I had thought of re-writing it in Compose/Gadfly (as an exercise), and there are immediate benefits, like the ability to export to alot more formats:

PNG, Postscript, PDF, SVG. The SVG backend uses embedded javascript, powered by Snap.svg to add interactivity like panning, zooming, and toggling"

and would be helpful for web mappers. Which made me wonder about maintaining support for Winston, and the possibility of allowing for other plotting engines (if we want to support both Gadfly and Winston, might as well get it right the first time?)

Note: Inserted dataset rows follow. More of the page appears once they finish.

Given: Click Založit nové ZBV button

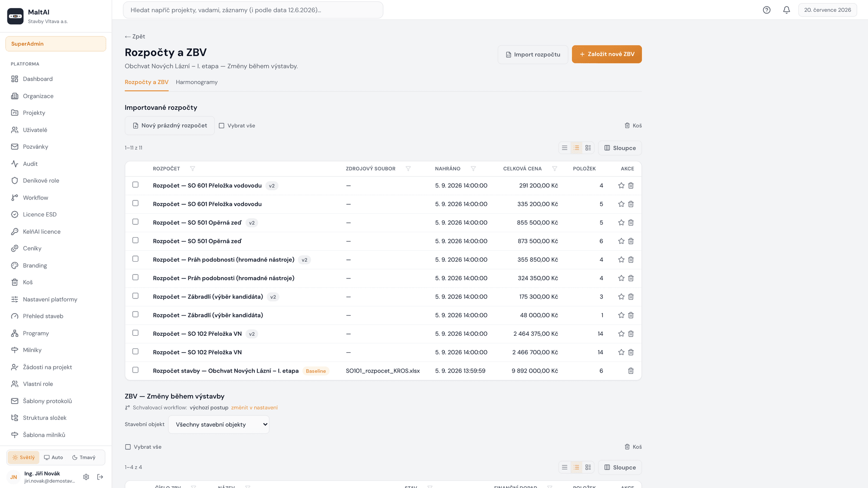Looking at the screenshot, I should [x=607, y=54].
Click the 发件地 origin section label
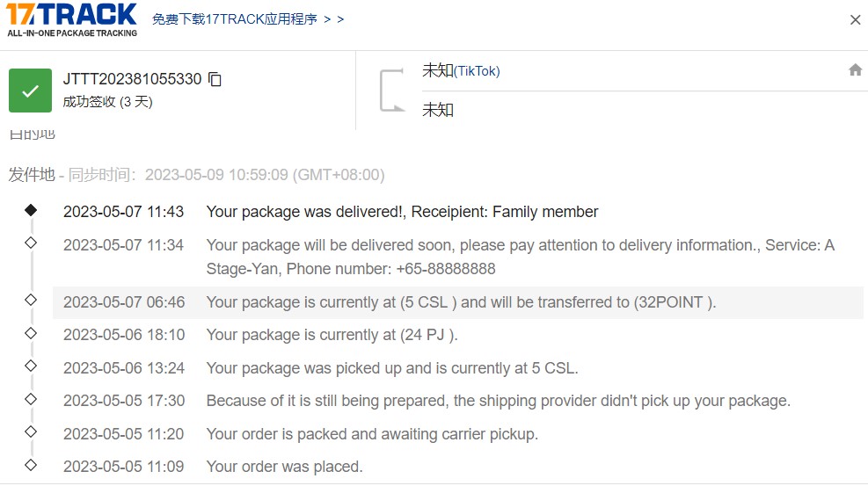 [x=32, y=175]
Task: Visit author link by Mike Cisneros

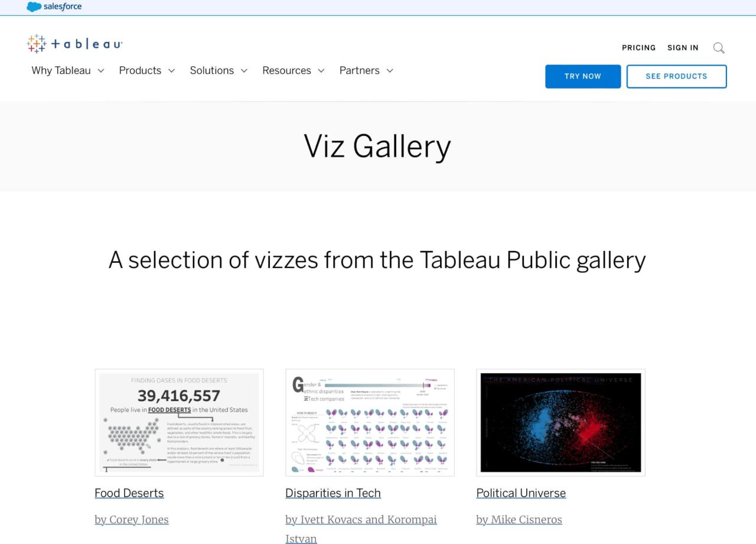Action: pyautogui.click(x=519, y=520)
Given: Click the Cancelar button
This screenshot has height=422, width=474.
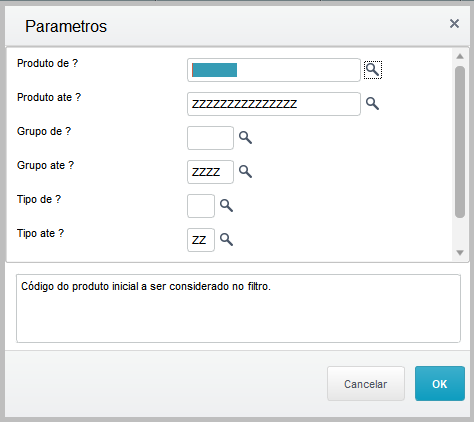Looking at the screenshot, I should (x=366, y=384).
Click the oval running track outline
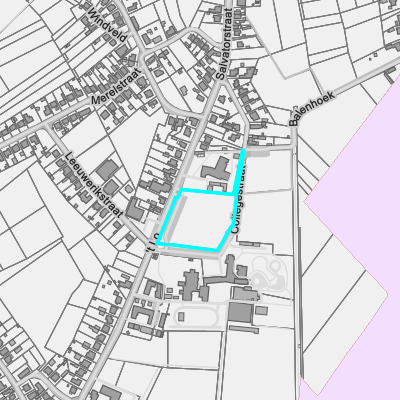400x400 pixels. (197, 316)
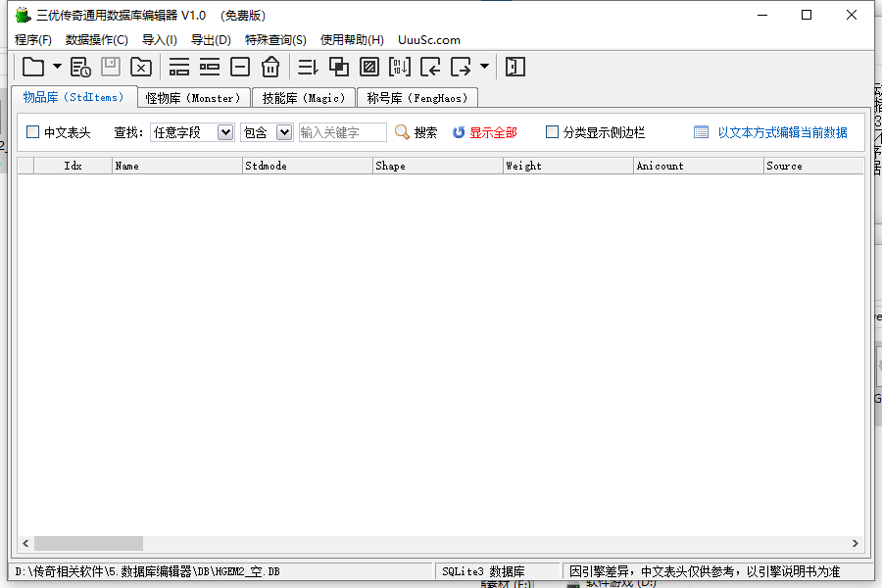Click the trash can delete icon
Screen dimensions: 882x588
click(270, 67)
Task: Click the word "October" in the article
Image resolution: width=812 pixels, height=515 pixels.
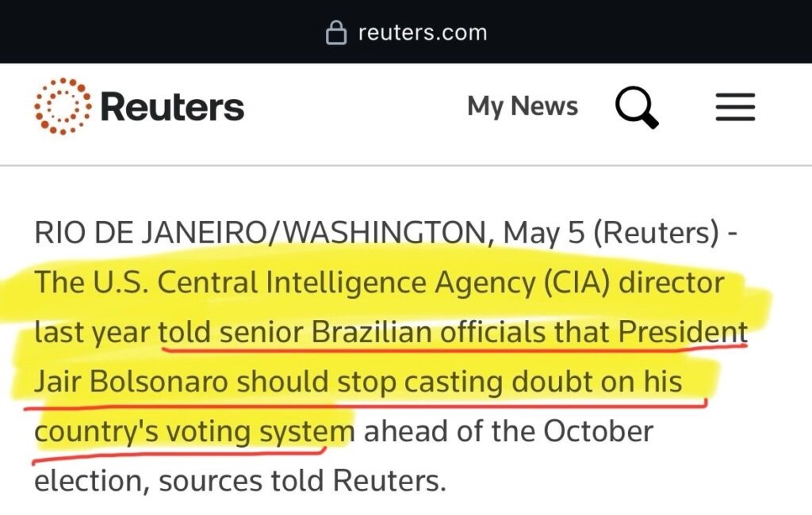Action: [x=597, y=432]
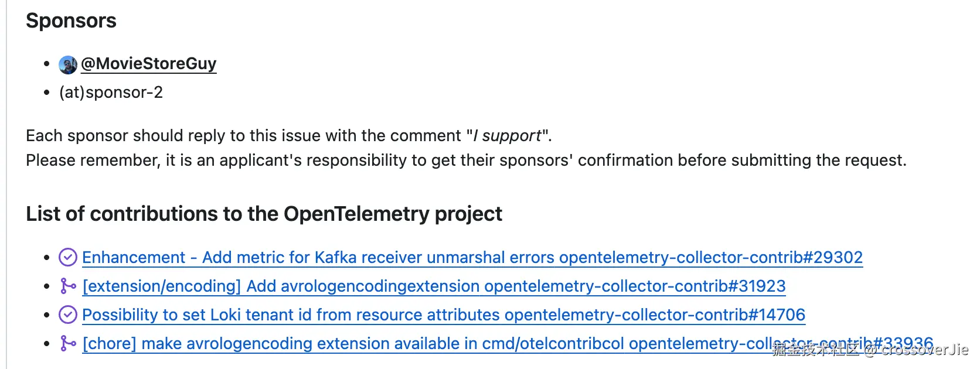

We've gone through the same experience with xml parsing, which is why I think it's worth bringing it up again. The immediate way forward would just to be a lot more careful about reducing the internal coupling of the functions we write with the libraries that we use (which wasn't the case with XML parsing, and isn't the case with plotting). That way, if we move towards a model of allowing extensions to be built upon OSM, it'll become easier to define abstract interfaces for the various extensions to implement.

@garborg
Copy link
Collaborator

garborg commented Jan 21, 2015

@yeesian I agree about what you say about decoupling, and what we should think hard about, but I think rather than making interoperability not a priority, it means it's a bigger deal.

Being able to factor things out into packages at will gets more important, as does making sure experimental packages can be based off our master branch.

For example, I think we're on the same page about this, but the last PR would have had to wait until 2.0 if we were at 1.0 right now, in a branch that creates double work to keep up with bugfixes and and features on master, and other functionality developers wanted to be based on the current/future state of the ecosystem rather than the past, would have to interoperate with an unpublished, untagged branch of our package. It also would have been a pain if we weren't willing to deprecate APIs quickly in the name of coherent building blocks.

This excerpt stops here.